I.e. we can just implement a quick-and-dirty first-come-first-served algorithm for this NP-hard problem (and it's OK, since this component is not mission-critical). This metrics will make us assured that when we hit a "bad" case, it will be better when the partitioning is "better".

Moreover, the reason is not just in NP-hardness. In the problem we tried to solve the tasks:

- actually had some dependencies between them (not much, though);
- had unknown lengths; any task could just unpredictably terminate. However, the lengths had a common bound: "no task could be longer than
`Δt`

".

I think that `Δt/t`

provides quite a good, *practical* assessment of badness, and, most importantly, it guides us to making a better partitioning. The post was mainly about practice than about theoretical issues, actually. However, I failed to demonstrate the connection between these formulæ and practice, let alone to follow my own earlier advice to refrain from using home-made quick-and-dirty heuristics for NP-hard problems...

Thank you for the term "latency" (and the title of the article sounds like a harsh reminder :-D).

There seems to be a subtle flaw in your argument.

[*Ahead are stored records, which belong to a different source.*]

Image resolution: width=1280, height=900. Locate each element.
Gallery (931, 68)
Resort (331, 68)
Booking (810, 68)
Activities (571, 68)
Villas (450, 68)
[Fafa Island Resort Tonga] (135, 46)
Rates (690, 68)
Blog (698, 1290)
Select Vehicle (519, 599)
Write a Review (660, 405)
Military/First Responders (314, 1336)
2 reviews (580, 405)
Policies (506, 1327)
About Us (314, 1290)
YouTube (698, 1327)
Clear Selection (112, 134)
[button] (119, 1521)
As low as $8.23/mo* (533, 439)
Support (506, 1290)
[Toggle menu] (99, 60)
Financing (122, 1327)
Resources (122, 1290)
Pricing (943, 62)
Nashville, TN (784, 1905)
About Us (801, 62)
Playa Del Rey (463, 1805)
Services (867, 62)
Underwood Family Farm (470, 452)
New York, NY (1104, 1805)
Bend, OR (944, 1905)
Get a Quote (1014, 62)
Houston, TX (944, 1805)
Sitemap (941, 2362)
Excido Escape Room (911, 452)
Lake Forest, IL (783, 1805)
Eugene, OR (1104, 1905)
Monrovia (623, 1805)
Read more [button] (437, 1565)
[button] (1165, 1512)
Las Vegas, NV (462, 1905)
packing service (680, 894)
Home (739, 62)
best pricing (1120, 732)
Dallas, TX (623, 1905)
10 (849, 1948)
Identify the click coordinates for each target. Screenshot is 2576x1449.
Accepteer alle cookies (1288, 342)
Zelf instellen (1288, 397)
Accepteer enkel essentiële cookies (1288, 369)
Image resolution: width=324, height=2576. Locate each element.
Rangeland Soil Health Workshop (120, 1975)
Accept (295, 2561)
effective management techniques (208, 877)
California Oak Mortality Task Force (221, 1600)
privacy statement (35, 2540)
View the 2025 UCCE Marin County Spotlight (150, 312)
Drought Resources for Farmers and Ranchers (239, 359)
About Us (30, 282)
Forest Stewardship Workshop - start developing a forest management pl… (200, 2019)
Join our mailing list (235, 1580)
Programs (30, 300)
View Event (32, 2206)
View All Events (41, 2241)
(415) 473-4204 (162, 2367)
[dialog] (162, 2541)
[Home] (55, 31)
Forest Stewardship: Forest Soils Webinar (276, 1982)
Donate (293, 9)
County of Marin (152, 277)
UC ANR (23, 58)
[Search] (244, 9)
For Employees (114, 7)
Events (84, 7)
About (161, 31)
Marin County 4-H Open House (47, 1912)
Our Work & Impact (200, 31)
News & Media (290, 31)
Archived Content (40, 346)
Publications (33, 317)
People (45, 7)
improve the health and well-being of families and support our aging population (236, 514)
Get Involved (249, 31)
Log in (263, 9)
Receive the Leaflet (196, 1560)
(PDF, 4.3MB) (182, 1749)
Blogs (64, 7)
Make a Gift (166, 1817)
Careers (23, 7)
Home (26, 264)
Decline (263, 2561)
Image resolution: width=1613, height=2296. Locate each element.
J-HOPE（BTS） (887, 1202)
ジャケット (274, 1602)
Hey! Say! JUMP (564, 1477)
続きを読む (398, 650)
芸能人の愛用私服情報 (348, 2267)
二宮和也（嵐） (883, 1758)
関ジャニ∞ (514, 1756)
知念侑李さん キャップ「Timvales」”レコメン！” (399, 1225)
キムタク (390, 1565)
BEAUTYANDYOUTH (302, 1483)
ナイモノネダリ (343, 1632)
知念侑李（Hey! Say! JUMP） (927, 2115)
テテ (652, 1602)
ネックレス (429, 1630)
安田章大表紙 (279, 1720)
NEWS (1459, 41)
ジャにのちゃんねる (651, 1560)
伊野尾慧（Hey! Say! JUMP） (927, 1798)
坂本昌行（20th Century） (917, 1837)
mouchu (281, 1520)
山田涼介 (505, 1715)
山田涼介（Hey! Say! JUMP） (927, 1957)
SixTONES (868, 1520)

I'm not sure if it affects your conclusion.

Let's call the last subtask to execute L.

Concrete example: Starting from the "old schedule" in the last image, make a "new schedule" by moving the short subtask to the left of L to the top processor, leaving a gap behind, and then slide L left into that gap. Let's also assume that new schedule makes L take a few percent

longertime to execute.The result is a new schedule that has slightly better response time, than the original schedule.

However, the "badness" approximation deltaT/T seems to indicate that this new schedule is worse than the original schedule.

And so picking the one of these two schedules that minimizes deltaT/T makes response time worse.

Generalize: Certainly chopping subtasks up into smaller subtasks -- as long as each task still does enough work that the per-subtask overhead is insignificant -- doesn't

hurtresponse time. But if you don't change what gets assigned to the critical processor -- the processor that executes the L task -- then it is not possible to improve the response time, no matter how tiny you chop up the subtasks on the other N-1 processors.Good Tetris players know some good heuristic solutions to this problem.